本書「あとがき」のなかで恒川邦夫氏は言う。

ヴァレリー氏が自分で自分に仮構した<山>は非常に厳しかった。青年が乗り越えていく山は、立ちはだかる山ではなく、本質的に「主観的」なものである。誰の目にも見える山が立ちはだかるのではなく、青年がみずからの精神のなかにつくり出すものである。

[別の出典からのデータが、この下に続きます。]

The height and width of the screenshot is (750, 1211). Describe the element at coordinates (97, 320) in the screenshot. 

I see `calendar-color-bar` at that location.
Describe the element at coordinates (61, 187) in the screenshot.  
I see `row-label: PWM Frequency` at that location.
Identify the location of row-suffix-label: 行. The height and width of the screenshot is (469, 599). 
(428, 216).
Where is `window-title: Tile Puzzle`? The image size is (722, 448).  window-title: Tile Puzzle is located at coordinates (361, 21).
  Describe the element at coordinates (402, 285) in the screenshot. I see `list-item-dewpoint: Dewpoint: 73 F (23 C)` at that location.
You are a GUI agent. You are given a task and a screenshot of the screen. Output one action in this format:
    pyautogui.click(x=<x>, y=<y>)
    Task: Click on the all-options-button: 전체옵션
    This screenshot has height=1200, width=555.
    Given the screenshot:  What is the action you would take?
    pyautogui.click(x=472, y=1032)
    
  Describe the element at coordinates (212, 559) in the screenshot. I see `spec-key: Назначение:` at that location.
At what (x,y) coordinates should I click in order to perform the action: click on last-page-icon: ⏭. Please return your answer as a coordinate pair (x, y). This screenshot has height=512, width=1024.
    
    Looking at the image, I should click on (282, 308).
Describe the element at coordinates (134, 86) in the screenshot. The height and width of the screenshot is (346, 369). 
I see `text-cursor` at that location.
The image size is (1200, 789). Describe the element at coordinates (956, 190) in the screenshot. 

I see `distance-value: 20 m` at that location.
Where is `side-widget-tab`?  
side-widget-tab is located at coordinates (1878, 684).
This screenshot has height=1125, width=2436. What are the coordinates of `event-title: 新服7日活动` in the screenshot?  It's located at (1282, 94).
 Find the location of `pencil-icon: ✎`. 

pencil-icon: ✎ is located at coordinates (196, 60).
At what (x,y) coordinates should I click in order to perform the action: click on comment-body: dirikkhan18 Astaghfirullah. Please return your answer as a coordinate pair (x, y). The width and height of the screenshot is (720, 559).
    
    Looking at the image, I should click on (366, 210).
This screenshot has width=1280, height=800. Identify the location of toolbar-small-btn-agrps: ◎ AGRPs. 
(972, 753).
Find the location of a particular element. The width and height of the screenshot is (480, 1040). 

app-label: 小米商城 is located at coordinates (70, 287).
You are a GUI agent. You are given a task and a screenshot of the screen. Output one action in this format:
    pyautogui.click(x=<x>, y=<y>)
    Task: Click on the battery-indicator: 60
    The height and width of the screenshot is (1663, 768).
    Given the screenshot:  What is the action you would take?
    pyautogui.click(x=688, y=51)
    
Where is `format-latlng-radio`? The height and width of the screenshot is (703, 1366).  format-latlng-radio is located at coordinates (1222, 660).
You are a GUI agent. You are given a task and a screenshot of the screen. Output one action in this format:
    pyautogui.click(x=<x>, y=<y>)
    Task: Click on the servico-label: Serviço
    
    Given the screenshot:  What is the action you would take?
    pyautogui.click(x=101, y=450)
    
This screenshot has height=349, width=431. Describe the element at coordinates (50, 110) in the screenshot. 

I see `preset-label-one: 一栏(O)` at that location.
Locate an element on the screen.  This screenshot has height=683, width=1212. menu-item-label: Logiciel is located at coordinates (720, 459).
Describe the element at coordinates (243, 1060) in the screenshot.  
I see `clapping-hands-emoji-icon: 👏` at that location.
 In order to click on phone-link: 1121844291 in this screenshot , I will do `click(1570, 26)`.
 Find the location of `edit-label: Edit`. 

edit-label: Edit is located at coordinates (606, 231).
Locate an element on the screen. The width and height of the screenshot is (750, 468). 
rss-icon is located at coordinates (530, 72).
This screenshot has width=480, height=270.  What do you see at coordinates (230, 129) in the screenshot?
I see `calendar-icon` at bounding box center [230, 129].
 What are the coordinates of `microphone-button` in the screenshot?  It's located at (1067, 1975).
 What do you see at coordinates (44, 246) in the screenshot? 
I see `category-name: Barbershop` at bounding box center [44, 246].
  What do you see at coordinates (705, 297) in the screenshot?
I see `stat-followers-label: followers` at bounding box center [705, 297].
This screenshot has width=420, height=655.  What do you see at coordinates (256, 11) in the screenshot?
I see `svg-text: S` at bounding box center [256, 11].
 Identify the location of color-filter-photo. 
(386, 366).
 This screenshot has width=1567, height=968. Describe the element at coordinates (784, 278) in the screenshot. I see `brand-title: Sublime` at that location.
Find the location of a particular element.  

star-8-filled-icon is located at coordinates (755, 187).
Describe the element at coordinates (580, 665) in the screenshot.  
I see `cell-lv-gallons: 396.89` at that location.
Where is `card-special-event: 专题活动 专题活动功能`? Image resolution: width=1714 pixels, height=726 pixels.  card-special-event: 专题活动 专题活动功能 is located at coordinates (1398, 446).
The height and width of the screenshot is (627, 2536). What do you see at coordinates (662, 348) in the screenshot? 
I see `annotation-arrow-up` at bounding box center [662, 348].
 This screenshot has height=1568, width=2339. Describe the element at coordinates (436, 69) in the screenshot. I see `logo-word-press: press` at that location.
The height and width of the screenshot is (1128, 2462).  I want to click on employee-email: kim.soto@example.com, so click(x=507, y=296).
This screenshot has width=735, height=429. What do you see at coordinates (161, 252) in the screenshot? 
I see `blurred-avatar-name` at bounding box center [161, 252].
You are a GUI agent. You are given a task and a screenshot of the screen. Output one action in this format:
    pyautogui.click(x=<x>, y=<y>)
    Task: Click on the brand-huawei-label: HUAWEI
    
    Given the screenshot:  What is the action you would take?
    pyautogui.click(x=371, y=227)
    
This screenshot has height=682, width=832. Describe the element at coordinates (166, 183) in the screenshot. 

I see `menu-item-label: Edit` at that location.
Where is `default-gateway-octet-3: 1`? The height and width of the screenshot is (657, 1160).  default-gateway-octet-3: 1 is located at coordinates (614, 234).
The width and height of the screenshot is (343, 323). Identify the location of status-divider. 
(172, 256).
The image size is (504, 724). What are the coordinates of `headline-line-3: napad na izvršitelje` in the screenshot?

そしてヴァレリー氏はダ・ヴィンチ氏を選んだ。「あらゆるジャンルに渡って優れた人」、それは無意識に彼の主観が引きつけ、彼から生涯離れない。最初はダ・ヴィンチ氏の多彩・多様性を普通の人の「類似性」から探り、基礎づけようとした。しかし最終的にヴァレリー氏は「先人たちの仕事」を「自分の問題」として「再提起」する広い道からダ・ヴィンチ氏の思考に迫る。あらゆる「思考の意図」は我々のうちにある。ダ・ヴィンチ氏もヴァレリー氏も「広く」先人に学んだに違いない。「広さの射程」(後継者の意識)が普通の人とは違っただけだ。それは我々自身の実質を介して想像し、形成するものだからだ。一つの心像が示唆するものは、我々自身の「思考始動」以外のなにものでもない。この無条件性と自発性こそ「私のもの」だ。彼らの興味はその個人的「才能」ではなく、より広がる「後継者」の道を選んだのである。

世界は「脳内現象」かもしれない。しかし「虚無」に落ちて行こうとする「世界」を受け止めなかったなら、我々の「内部」に映しだされている「巨大な統一的心象と世界」との間でボールの投げ合いをやめてしまったら、この世界は存在しないであろう。

意志は体の「先験的統覚」であり、体は意志の「後験的意識」である。ゆえに我々はすべての統覚を必然的に「我々の問題」として広く「先人」に学びたくなるのである。